La oración de la fe salvará al enfermo, y el Señor le restablecerá y le serán
perdonados los pecados que hubiere cometido" (Sant 5,14-15).
El gesto de la
unción, que se hace "ungiendo con un poco de aceite la frente y las manos del
enfermo" (Ritual, introducción, 23), tiene un significado bíblico y psicológico
muy particular.
Para los hebreos,
el aceite, que penetra en el cuerpo, confería vigor, agilidad y belleza y era
signo de consagración, a la vez que servía simplemente para curar las heridas
(recuérdese el gesto del buen samaritano: Lc 10,34). A estos significados se
añade que la unción se convierte para los cristianos en signo de la penetración
del Espíritu Santo. Todos estos significados están presentes en la unción del
enfermo, donde se repite el gesto de unción del bautismo y de la
confirmación para que el Espíritu Santo descienda y renueve la purificación y la
consagración del enfermo, atenúe sus sufrimientos y vigorice su espíritu.
Incluso desde el
punto de vista psicológico, este inclinarse sobre el enfermo para ungirlo
manifiesta un gesto de cercanía y de preocupación. "Este sacramento —precisa el
Ritual— confiere al enfermo la gracia del Espíritu Santo; el hombre en su
totalidad recibe ayuda para su salvación y se siente confortado por la confianza
en Dios" (Introducción, 6). Es el sacramento de la esperanza cristiana.
La Biblia no
distingue entre efectos espirituales y corporales; todo sacramento es una oferta
global de salvación, según las diversas exigencias de la persona. El sacramento
de los enfermos remite de manera más expresiva a este carácter global de la
salvación, aunque siempre pertenezcan a la soberana y misteriosa libertad de
Dios las modalidades de la respuesta.

Datos extraídos:
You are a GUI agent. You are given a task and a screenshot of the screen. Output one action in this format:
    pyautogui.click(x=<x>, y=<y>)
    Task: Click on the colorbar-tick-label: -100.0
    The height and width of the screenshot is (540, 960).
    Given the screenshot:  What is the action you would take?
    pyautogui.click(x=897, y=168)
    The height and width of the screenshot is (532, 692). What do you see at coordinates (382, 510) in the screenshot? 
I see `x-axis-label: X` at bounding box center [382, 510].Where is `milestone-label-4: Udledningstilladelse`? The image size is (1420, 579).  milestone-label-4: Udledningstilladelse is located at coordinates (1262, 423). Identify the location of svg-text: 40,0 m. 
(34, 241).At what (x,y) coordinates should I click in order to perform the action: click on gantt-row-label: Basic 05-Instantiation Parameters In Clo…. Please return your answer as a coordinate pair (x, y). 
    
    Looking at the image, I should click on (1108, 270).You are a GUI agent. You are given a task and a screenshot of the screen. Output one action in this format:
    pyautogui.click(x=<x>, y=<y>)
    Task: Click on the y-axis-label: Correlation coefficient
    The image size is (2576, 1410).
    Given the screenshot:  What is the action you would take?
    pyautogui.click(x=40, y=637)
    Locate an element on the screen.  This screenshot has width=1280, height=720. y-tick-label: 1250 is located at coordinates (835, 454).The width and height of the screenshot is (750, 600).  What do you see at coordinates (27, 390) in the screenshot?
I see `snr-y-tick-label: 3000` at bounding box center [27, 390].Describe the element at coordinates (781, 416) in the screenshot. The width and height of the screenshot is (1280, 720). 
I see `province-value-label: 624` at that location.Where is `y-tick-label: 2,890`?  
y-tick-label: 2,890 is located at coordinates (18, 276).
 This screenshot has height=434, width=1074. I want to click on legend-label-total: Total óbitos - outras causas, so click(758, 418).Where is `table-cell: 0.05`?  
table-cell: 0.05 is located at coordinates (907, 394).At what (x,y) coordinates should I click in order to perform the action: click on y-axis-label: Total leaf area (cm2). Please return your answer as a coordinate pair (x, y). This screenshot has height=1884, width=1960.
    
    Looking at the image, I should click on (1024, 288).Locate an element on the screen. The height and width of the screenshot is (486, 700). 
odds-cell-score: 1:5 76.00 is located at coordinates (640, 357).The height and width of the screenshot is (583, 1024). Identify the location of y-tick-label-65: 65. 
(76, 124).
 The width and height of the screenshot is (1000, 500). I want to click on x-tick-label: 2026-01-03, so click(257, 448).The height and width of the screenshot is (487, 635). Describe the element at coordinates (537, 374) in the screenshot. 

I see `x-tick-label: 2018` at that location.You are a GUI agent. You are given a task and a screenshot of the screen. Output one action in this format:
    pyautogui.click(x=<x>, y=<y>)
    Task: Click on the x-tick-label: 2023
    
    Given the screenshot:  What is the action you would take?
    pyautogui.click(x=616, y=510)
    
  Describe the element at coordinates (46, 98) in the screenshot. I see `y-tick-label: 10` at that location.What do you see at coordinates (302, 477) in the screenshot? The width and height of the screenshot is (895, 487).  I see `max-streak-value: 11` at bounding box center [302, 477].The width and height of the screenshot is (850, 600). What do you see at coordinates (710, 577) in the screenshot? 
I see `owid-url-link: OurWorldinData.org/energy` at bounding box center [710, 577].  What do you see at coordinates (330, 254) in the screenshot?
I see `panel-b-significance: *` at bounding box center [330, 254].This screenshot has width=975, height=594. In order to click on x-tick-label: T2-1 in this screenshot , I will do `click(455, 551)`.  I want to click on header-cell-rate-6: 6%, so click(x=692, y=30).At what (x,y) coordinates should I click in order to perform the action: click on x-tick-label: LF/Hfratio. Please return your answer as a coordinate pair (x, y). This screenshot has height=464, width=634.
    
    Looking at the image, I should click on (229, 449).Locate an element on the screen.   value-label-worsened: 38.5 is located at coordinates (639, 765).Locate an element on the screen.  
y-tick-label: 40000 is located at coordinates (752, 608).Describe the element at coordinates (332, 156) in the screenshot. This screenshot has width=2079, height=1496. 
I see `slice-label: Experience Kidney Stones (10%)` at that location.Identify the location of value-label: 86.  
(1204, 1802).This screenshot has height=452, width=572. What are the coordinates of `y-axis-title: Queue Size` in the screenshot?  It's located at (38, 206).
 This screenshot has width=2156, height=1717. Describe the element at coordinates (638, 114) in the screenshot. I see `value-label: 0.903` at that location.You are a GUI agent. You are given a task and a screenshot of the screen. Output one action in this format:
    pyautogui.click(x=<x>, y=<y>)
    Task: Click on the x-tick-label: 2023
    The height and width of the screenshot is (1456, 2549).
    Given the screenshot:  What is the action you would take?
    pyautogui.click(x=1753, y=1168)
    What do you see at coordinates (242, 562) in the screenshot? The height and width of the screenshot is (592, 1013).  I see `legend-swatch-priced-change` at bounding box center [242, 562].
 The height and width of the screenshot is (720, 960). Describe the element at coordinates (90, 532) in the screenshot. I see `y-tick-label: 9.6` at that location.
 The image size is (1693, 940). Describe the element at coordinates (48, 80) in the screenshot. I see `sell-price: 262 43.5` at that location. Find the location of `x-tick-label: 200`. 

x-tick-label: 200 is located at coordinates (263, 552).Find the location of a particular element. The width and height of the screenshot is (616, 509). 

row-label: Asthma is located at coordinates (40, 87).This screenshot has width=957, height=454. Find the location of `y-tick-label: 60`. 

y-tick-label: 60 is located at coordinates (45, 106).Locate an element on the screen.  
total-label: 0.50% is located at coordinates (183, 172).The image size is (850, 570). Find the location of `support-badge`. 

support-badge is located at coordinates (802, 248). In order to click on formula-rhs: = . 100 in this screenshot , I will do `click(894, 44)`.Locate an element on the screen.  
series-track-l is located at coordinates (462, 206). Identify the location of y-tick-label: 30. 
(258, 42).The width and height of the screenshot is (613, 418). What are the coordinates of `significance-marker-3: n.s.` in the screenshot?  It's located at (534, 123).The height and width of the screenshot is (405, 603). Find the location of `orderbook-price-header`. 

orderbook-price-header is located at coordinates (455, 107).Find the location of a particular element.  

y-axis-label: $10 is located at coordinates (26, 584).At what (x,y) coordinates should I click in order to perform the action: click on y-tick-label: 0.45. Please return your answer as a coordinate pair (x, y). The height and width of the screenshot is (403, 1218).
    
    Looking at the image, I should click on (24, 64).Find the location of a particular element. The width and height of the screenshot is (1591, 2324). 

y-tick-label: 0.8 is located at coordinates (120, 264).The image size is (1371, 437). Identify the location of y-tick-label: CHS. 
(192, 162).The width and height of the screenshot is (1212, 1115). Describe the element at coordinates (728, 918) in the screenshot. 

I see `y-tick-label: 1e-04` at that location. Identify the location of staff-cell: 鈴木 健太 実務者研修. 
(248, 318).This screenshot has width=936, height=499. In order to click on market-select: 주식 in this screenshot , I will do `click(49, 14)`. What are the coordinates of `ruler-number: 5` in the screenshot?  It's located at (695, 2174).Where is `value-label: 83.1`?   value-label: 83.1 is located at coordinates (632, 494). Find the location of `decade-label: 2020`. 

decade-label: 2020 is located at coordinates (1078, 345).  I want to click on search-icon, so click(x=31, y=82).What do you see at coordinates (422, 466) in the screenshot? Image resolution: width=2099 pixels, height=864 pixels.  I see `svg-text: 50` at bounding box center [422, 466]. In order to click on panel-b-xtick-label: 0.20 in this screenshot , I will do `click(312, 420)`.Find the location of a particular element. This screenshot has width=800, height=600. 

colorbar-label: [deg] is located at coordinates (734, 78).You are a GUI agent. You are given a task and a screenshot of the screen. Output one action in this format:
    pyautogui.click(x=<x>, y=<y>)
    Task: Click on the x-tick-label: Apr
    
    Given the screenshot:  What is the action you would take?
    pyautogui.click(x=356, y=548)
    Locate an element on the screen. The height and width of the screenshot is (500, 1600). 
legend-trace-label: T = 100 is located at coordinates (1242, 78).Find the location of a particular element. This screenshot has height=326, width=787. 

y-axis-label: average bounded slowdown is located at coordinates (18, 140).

Ejercicios por resolver:
(a) Responde brevemente a estas preguntas sobre el texto de la unción de los enfermos:
(i) ¿Qué partes del cuerpo del enfermo se ungen con aceite?
(ii) Para los hebreos, ¿qué confería el aceite?
(iii) ¿Entre qué clases de efectos no distingue la Biblia?
(b) Escribe cómo sigue el texto sobre la unción de los enfermos después de su última oración.
Los datos no tienen ningún papel aquí.

Respuestas por ejercicio:
(a)
(i) La frente y las manos.
(ii) Vigor, agilidad y belleza.
(iii) Entre efectos espirituales y corporales.

(b)
El sacramento de la
unción no es el sacramento de la muerte o de la curación: es el sacramento que
hace que el enfermo sienta cercanos a Cristo y a la comunidad cristiana para
ayudarle en su "lucha contra la enfermedad" y en su "testimonio
cristiano" (Ritual, introducción, 3). No se ofrece al enfermo una
invitación a la simple resignación o un intento de consolación, sino la gracia
del Espíritu Santo orientada a reavivar la virtud cristiana de la paciencia, que
significa capacidad de resistencia y fe renovada en el misterio pascual.
Siempre que sea
posible, la unción sagrada debe ofrecerse pronto al enfermo y se le debe
administrar en una celebración en la que esté presente la comunidad local, por
lo menos mediante los familiares, los amigos y algunas de las personas que lo
asisten sanitariamente.
Como todos los
sacramentos, también la unción de los enfermos, lejos de constituir un momento
litúrgico aislado, debe ser signo de la coparticipación sensible y cristiana,
que nos une con los que sufren y con Cristo paciente y glorioso.